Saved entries
▬▬▬▬▬▬▬▬▬▬

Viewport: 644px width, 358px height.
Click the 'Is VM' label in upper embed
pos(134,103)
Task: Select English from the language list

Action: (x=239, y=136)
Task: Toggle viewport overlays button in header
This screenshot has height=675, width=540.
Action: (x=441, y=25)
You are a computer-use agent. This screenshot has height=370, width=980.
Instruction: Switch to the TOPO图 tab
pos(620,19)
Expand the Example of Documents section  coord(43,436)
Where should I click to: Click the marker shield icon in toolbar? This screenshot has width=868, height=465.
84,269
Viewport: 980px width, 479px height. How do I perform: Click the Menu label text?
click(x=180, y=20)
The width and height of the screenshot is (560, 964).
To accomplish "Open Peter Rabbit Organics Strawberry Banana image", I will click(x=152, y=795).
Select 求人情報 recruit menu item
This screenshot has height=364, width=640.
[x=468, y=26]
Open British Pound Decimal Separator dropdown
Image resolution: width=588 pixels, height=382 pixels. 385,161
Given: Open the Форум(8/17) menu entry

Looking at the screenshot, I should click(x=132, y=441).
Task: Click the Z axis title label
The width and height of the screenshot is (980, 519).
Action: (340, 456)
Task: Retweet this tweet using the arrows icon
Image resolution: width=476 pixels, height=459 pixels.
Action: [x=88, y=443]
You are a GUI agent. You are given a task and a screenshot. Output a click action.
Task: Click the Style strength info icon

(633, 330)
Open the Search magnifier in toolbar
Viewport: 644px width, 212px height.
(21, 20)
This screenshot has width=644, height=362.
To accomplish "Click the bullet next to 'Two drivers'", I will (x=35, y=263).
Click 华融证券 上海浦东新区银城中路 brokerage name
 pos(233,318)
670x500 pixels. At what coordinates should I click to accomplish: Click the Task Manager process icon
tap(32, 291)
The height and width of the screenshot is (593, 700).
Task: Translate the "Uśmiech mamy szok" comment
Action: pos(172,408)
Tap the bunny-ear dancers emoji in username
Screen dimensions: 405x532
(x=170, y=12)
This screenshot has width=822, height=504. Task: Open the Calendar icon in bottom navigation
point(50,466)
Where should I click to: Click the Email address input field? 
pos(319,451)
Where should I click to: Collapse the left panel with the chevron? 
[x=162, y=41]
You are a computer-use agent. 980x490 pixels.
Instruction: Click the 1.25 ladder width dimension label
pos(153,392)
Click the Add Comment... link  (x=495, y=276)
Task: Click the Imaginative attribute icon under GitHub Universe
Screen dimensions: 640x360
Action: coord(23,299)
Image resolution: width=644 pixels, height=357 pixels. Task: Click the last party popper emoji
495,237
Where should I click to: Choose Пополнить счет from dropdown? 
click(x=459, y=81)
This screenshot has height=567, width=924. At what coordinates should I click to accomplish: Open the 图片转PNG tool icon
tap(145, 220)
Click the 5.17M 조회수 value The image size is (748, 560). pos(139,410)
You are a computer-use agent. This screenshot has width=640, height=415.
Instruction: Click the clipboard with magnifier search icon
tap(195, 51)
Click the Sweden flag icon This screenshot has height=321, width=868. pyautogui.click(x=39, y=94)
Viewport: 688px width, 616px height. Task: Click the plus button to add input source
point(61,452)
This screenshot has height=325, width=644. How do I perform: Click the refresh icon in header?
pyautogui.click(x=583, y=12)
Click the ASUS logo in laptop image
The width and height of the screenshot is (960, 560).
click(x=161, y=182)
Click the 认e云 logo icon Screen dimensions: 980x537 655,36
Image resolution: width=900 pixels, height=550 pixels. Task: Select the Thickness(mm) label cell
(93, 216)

▬▬▬▬▬▬▬▬▬▬

The data must be transcribed in full. Every word stays the same.

ANSWER SPACE
Viewport: 644px width, 358px height.
Click the 'Is VM' label in upper embed
pos(134,103)
Task: Select English from the language list

Action: (x=239, y=136)
Task: Toggle viewport overlays button in header
This screenshot has height=675, width=540.
Action: (x=441, y=25)
You are a computer-use agent. This screenshot has height=370, width=980.
Instruction: Switch to the TOPO图 tab
pos(620,19)
Expand the Example of Documents section  coord(43,436)
Where should I click to: Click the marker shield icon in toolbar? This screenshot has width=868, height=465.
84,269
Viewport: 980px width, 479px height. How do I perform: Click the Menu label text?
click(x=180, y=20)
The width and height of the screenshot is (560, 964).
To accomplish "Open Peter Rabbit Organics Strawberry Banana image", I will click(x=152, y=795).
Select 求人情報 recruit menu item
This screenshot has height=364, width=640.
[x=468, y=26]
Open British Pound Decimal Separator dropdown
Image resolution: width=588 pixels, height=382 pixels. 385,161
Given: Open the Форум(8/17) menu entry

Looking at the screenshot, I should click(x=132, y=441).
Task: Click the Z axis title label
The width and height of the screenshot is (980, 519).
Action: (340, 456)
Task: Retweet this tweet using the arrows icon
Image resolution: width=476 pixels, height=459 pixels.
Action: [x=88, y=443]
You are a GUI agent. You are given a task and a screenshot. Output a click action.
Task: Click the Style strength info icon

(633, 330)
Open the Search magnifier in toolbar
Viewport: 644px width, 212px height.
(21, 20)
This screenshot has width=644, height=362.
To accomplish "Click the bullet next to 'Two drivers'", I will (x=35, y=263).
Click 华融证券 上海浦东新区银城中路 brokerage name
 pos(233,318)
670x500 pixels. At what coordinates should I click to accomplish: Click the Task Manager process icon
tap(32, 291)
The height and width of the screenshot is (593, 700).
Task: Translate the "Uśmiech mamy szok" comment
Action: pos(172,408)
Tap the bunny-ear dancers emoji in username
Screen dimensions: 405x532
(x=170, y=12)
This screenshot has width=822, height=504. Task: Open the Calendar icon in bottom navigation
point(50,466)
Where should I click to: Click the Email address input field? 
pos(319,451)
Where should I click to: Collapse the left panel with the chevron? 
[x=162, y=41]
You are a computer-use agent. 980x490 pixels.
Instruction: Click the 1.25 ladder width dimension label
pos(153,392)
Click the Add Comment... link  (x=495, y=276)
Task: Click the Imaginative attribute icon under GitHub Universe
Screen dimensions: 640x360
Action: coord(23,299)
Image resolution: width=644 pixels, height=357 pixels. Task: Click the last party popper emoji
495,237
Where should I click to: Choose Пополнить счет from dropdown? 
click(x=459, y=81)
This screenshot has height=567, width=924. At what coordinates should I click to accomplish: Open the 图片转PNG tool icon
tap(145, 220)
Click the 5.17M 조회수 value The image size is (748, 560). pos(139,410)
You are a computer-use agent. This screenshot has width=640, height=415.
Instruction: Click the clipboard with magnifier search icon
tap(195, 51)
Click the Sweden flag icon This screenshot has height=321, width=868. pyautogui.click(x=39, y=94)
Viewport: 688px width, 616px height. Task: Click the plus button to add input source
point(61,452)
This screenshot has height=325, width=644. How do I perform: Click the refresh icon in header?
pyautogui.click(x=583, y=12)
Click the ASUS logo in laptop image
The width and height of the screenshot is (960, 560).
click(x=161, y=182)
Click the 认e云 logo icon Screen dimensions: 980x537 655,36
Image resolution: width=900 pixels, height=550 pixels. Task: Select the Thickness(mm) label cell
(93, 216)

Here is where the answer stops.